**Supplied material:**
════════════════════

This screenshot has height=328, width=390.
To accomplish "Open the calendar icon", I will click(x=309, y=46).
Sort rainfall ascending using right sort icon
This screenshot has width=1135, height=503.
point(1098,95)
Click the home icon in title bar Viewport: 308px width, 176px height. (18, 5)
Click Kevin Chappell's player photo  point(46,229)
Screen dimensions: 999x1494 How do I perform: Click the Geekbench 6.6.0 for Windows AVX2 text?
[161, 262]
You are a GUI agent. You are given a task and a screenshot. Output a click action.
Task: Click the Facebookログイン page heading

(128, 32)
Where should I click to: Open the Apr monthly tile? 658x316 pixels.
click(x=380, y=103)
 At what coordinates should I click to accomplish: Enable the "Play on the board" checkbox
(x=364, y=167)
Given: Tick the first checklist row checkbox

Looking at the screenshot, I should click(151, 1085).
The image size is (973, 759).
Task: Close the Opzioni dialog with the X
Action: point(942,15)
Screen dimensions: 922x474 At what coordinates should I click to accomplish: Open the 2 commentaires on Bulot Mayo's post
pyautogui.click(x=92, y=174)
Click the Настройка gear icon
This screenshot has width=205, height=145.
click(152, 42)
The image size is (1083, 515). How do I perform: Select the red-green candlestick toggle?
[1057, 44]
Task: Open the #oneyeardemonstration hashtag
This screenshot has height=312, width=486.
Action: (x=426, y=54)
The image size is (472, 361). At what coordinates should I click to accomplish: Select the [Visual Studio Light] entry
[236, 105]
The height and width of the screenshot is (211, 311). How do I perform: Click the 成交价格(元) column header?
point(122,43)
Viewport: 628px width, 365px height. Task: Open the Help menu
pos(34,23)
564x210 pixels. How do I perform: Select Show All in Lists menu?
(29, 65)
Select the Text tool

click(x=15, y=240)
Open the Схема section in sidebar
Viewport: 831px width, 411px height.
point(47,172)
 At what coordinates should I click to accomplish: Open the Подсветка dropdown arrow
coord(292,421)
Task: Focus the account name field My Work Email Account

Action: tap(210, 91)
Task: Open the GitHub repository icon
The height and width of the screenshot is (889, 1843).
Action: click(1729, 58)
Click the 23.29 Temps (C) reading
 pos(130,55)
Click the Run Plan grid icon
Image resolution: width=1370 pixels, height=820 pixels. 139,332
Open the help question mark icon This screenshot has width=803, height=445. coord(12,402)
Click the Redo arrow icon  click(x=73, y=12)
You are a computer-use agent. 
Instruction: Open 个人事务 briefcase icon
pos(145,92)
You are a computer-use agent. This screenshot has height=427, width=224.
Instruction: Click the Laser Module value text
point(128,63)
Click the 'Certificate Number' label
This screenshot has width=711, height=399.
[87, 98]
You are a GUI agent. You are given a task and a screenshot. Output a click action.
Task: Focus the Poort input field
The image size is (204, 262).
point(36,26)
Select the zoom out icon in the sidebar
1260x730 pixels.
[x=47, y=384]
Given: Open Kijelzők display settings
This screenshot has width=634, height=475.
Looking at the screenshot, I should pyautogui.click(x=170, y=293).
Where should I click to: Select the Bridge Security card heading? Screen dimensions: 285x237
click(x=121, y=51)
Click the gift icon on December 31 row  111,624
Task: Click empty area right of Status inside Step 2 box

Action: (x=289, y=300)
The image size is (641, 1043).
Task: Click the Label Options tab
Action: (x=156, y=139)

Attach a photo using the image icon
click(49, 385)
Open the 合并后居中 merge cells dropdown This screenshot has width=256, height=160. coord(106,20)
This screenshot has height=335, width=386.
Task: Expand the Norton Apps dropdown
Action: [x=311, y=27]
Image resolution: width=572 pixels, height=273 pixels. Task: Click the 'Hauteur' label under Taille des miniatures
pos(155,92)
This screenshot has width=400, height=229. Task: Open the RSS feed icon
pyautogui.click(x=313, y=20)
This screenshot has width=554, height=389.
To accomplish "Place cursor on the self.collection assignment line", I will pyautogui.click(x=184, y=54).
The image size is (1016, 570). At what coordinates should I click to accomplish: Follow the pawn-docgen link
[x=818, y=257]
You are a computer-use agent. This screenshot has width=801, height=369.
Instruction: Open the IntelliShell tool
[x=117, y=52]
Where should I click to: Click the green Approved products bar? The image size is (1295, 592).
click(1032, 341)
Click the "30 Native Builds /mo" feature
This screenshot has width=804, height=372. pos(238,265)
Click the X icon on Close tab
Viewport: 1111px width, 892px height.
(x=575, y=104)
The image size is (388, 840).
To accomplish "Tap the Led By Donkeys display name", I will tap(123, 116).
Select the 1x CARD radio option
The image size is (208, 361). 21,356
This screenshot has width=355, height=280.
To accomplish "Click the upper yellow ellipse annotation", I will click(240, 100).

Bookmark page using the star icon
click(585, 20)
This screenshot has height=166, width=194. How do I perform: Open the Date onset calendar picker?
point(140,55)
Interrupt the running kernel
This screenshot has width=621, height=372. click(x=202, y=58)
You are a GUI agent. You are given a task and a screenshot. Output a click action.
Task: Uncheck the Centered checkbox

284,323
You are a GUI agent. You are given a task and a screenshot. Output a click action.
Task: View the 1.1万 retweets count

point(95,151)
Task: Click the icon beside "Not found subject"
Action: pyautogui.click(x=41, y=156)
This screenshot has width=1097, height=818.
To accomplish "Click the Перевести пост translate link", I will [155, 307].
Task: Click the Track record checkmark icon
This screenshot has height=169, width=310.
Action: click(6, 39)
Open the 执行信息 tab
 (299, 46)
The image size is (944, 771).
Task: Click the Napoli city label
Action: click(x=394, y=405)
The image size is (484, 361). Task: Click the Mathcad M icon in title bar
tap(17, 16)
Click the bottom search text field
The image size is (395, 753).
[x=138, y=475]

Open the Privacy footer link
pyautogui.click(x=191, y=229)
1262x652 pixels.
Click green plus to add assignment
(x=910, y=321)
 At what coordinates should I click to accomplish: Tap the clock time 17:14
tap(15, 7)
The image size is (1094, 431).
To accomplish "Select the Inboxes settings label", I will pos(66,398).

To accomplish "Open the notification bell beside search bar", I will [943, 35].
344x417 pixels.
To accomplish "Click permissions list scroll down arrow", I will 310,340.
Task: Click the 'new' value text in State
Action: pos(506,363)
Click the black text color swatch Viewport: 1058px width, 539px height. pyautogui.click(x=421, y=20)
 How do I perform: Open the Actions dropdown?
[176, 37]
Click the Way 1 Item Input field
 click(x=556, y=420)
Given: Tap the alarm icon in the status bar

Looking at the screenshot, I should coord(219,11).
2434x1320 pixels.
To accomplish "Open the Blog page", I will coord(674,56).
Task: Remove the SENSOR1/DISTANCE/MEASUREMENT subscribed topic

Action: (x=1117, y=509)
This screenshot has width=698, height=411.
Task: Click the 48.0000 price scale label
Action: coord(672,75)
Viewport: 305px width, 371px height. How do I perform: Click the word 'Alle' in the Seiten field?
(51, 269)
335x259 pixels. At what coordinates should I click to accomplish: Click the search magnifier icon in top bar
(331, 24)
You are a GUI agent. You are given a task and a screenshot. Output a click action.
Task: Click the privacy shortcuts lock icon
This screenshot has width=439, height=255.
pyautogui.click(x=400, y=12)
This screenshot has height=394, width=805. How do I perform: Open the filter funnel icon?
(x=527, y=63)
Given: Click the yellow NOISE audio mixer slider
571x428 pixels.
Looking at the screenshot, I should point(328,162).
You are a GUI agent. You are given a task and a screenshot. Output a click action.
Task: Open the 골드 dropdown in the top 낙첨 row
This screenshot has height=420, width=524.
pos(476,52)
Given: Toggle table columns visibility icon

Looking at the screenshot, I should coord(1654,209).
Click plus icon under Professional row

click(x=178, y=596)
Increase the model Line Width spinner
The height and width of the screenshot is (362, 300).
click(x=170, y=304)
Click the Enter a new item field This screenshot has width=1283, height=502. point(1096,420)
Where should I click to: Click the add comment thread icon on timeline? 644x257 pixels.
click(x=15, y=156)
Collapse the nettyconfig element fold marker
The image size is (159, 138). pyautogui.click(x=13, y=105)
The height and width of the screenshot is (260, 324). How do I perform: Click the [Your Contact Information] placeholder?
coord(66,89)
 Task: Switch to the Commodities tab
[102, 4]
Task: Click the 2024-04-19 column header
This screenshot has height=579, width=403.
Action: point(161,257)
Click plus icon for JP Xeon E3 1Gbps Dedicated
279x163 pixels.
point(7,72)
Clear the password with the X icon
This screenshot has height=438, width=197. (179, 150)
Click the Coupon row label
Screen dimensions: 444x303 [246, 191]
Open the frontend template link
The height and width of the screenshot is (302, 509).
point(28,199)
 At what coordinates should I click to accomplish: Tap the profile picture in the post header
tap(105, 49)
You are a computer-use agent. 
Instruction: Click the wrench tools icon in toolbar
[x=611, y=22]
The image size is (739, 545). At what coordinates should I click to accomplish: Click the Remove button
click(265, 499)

════════════════════

**Work instruction:** Reproduce, character for character, only the lines of the preceding data that start at the line with "The image size is (204, 262)." and end at the line with "Click the gift", both included.

**Task solution:**
The image size is (204, 262).
point(36,26)
Select the zoom out icon in the sidebar
1260x730 pixels.
[x=47, y=384]
Given: Open Kijelzők display settings
This screenshot has width=634, height=475.
Looking at the screenshot, I should pyautogui.click(x=170, y=293).
Where should I click to: Select the Bridge Security card heading? Screen dimensions: 285x237
click(x=121, y=51)
Click the gift icon on December 31 row  111,624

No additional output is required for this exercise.